Le dossier a été communiqué au procureur général.
Sur le rapport de Mme Lanoue, conseiller référendaire, les observations de la SCP Rocheteau, Uzan-Sarano et Goulet, avocat du groupement d'intérêt économique Alliance gestion, de la SARL Thouvenin, Coudray et Grévy, avocat de la fédération syndicale FIECI CFE-CGC, de la Fédération nationale du personnel de l'encadrement des sociétés de service informatique, des études, du conseil et de l'ingénierie, du Syndicat national de l'encadrement des professionnels des études et des conseils et de Mme [D], et l'avis de Mme Berriat, premier avocat général, après débats en l'audience publique du 4 octobre 2023 où étaient présents M. Sommer, président, Mme Lanoue, conseiller référendaire rapporteur, M. Huglo, conseiller doyen, M. Rinuy, Mmes Ott, Sommé, Bouvier, Bérard, conseillers, Mmes Chamley-Coulet, Ollivier, Arsac, conseillers référendaires, Mme Berriat, premier avocat général, et Mme Piquot, greffier de chambre,
la chambre sociale de la Cour de cassation, composée, en application de l'article R. 431-5 du code de l'organisation judiciaire, des président et conseillers précités, après en avoir délibéré conformément à la loi, a rendu le présent arrêt ;
Faits et procédure
1. Le 2 février 2023, le GIE Alliance gestion (le GIE) et la fédération syndicale FIECI CFE-CGC ont signé un protocole d'accord préélectoral en vue du renouvellement de la délégation du personnel au comité social et économique, prévoyant notamment que les proportions de femmes et d'hommes étaient respectivement de 70,24% et 29,76% dans le premier collège, trois sièges étant à pourvoir.

* * * * * * *

Pour chaque affirmation ci-dessous, dites par oui ou par non si elle concorde avec l'extrait fourni, puis citez les mots de l'extrait qui permettent de trancher.
1. L'audience publique s'est tenue le 4 octobre 2023.
2. Le protocole d'accord préélectoral prévoyait cinq sièges à pourvoir dans le premier collège.
3. Mme Berriat présidait l'audience.

Extrait de données:
* * * * * * *

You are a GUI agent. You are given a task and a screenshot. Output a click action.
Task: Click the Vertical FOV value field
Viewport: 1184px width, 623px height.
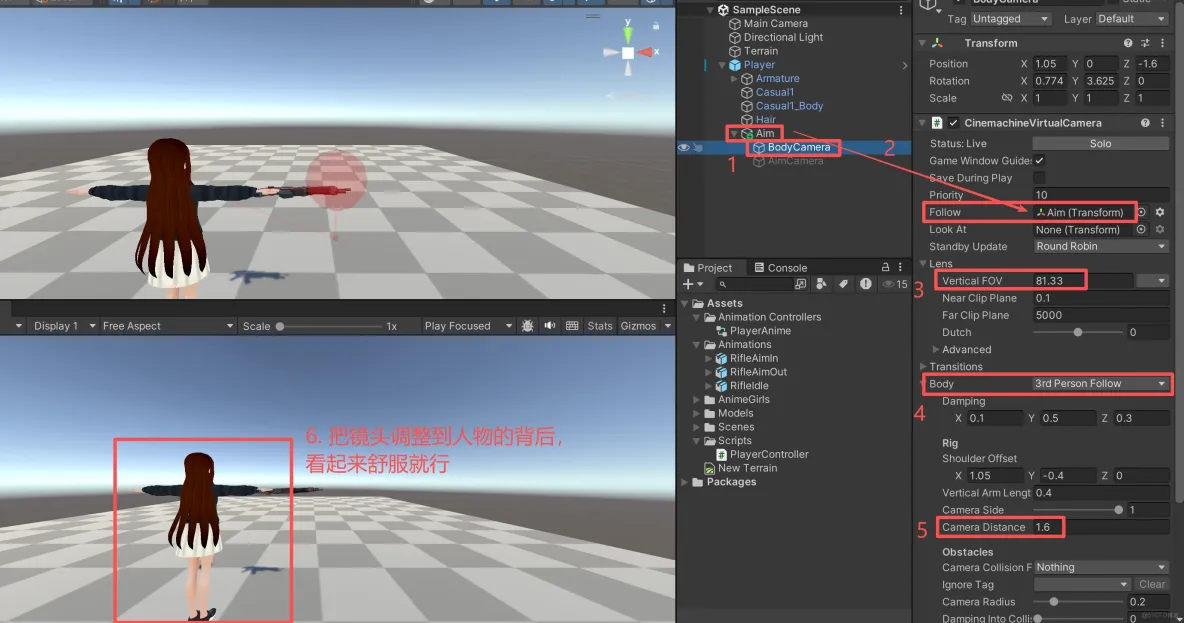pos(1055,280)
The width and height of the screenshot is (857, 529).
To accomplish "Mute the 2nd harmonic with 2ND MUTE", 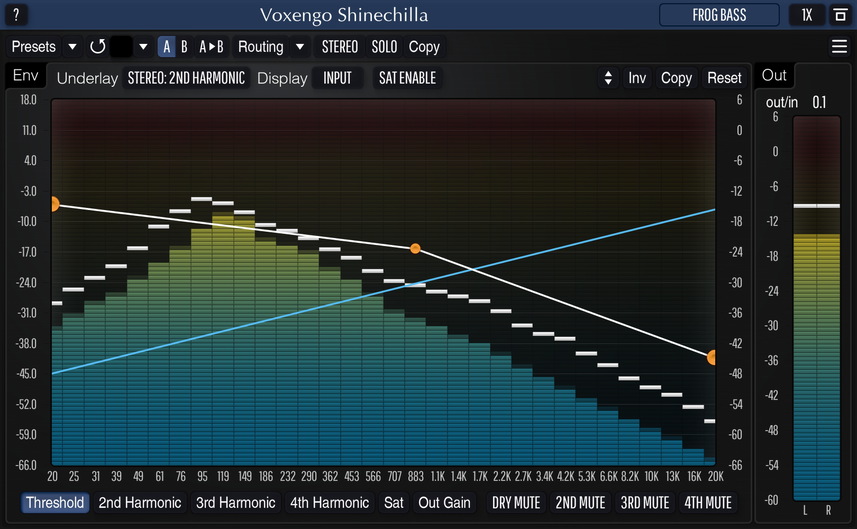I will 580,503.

* * * * * * *

Corrigé rédigé:
1. Oui : « après débats en l'audience publique du 4 octobre 2023 ».
2. Non : « trois sièges étant à pourvoir ».
3. Non : « M. Sommer, président » ; Mme Berriat y figure comme « premier avocat général ».